After a long day at work, it’s nice to come home to eat with my wife and watch disturbing tales of murder on her phone.
This is the current tradition Jenny and I have each weekday. Usually when I arrive home Jenny is in the process of making dinner. Once complete, we slide our chairs together and enjoy our meal while watching Forensic Files.
Forensic Files is one of those shows that will never end thanks to how terrible people are. If you’re unfamiliar with the premise, it’s about how investigators use science to put criminals in prison. Basically, it’s real life CSI with far uglier people in it.
Jenny and I began watching Forensic Files a few months ago. Netflix has an abundance of episodes placed into random collections. In total, Forensic Files has over 400 episodes. Many of them are on Netflix too which means we pretty much know how to get away with murder.
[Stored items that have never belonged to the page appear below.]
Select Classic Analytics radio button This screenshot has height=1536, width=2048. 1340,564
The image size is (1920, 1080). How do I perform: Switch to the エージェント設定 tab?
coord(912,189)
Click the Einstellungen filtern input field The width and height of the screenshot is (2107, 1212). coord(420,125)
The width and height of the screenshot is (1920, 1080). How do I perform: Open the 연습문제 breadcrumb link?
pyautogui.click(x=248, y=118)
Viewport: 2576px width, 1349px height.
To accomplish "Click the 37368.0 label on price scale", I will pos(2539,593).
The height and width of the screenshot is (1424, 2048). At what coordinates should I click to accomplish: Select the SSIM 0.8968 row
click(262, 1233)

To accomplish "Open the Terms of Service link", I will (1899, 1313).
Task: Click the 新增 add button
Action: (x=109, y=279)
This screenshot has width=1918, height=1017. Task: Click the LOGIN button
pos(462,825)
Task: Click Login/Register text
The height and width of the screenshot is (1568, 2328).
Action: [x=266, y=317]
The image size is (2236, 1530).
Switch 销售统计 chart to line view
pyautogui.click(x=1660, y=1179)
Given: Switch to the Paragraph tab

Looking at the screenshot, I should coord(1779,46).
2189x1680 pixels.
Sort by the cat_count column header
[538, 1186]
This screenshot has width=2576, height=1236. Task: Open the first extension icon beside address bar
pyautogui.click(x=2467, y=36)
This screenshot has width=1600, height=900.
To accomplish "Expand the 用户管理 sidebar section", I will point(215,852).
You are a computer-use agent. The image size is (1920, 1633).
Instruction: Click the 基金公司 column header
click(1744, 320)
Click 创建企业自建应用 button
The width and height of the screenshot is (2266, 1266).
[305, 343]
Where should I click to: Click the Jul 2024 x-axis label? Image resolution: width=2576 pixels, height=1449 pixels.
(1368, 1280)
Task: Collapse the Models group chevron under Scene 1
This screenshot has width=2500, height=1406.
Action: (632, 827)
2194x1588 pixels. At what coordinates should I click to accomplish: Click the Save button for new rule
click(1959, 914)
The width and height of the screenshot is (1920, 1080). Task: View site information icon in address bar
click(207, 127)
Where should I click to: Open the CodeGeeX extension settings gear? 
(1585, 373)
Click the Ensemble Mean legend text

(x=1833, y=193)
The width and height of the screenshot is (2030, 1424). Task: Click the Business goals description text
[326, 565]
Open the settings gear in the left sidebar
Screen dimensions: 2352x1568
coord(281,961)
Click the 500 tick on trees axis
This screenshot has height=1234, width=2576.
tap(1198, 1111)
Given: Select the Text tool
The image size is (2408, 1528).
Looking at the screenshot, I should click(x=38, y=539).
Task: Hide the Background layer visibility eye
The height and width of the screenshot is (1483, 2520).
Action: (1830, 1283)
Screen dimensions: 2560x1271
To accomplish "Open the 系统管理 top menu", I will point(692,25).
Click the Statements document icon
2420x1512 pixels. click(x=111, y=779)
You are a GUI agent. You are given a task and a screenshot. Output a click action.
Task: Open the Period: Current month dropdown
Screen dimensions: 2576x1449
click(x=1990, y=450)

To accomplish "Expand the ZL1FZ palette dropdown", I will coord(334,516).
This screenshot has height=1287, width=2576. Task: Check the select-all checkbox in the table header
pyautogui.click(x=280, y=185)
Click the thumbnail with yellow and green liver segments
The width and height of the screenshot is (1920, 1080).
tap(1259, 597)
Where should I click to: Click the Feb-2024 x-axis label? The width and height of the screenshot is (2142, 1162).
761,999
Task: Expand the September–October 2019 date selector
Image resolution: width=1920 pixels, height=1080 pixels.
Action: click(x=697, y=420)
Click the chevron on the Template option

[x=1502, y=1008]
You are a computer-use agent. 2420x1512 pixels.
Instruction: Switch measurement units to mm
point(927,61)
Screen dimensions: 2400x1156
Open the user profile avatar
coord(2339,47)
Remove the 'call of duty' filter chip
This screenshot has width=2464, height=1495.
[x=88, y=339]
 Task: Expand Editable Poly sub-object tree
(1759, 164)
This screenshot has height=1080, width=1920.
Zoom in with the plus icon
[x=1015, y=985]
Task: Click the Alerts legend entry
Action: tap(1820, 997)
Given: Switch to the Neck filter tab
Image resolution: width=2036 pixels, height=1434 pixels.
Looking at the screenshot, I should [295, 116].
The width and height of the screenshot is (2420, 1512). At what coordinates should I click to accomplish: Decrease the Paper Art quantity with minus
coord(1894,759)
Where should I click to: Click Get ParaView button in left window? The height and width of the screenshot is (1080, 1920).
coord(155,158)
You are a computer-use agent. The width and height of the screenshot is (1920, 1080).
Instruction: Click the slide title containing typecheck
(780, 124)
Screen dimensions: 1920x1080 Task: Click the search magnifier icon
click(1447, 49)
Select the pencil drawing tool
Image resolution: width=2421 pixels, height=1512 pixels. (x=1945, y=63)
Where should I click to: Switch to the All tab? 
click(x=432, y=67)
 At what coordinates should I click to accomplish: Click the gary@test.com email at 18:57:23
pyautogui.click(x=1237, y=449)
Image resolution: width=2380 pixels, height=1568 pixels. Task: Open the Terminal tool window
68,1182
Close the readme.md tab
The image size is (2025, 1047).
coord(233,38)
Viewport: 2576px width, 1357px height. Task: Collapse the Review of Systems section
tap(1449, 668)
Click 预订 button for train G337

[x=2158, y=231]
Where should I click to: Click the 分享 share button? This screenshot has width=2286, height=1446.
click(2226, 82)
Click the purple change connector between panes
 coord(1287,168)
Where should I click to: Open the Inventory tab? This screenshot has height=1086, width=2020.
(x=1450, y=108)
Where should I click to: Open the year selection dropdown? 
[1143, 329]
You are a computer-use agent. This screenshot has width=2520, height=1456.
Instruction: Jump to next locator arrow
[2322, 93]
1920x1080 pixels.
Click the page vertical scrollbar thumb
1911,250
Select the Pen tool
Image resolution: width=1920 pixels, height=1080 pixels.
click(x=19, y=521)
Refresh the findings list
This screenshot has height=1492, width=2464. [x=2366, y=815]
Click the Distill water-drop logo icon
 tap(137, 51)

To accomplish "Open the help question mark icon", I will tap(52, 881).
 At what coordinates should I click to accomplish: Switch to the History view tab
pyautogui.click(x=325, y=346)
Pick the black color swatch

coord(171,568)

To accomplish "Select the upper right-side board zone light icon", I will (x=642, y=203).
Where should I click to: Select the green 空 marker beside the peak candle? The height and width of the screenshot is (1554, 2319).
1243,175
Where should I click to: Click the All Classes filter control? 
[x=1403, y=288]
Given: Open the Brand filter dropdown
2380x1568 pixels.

It’s certainly an odd choice for our dinner entertainment. We had been watching American Dad until Netflix removed it out of spite in a personal attack against us. We’ve also completed Family Guy so we’re exclusive Forensic Files watchers at dinner time.
The latest collection we’re on has a lot of grisly photographs of the murders. It’s not the best thing to watch while eating tomato sauce and pork liver. Child murders are gruesome enough without fooling yourself into thinking you’re eating evidence.
Before Jenny got here, my dinner tradition was to heat up some chicken in a bowl and then stand by my laptop in the bedroom as I check emails, Facebook, and leave intolerant comments on YouTube videos. I like this tradition a whole lot better and not just because it involves sitting down.
Dinner is a time to share with loved ones. Even if you’re barely talking some nights and looking out of the corner of your eye at your loved one wondering if one day you’ll end up on this show, it’s an improvement.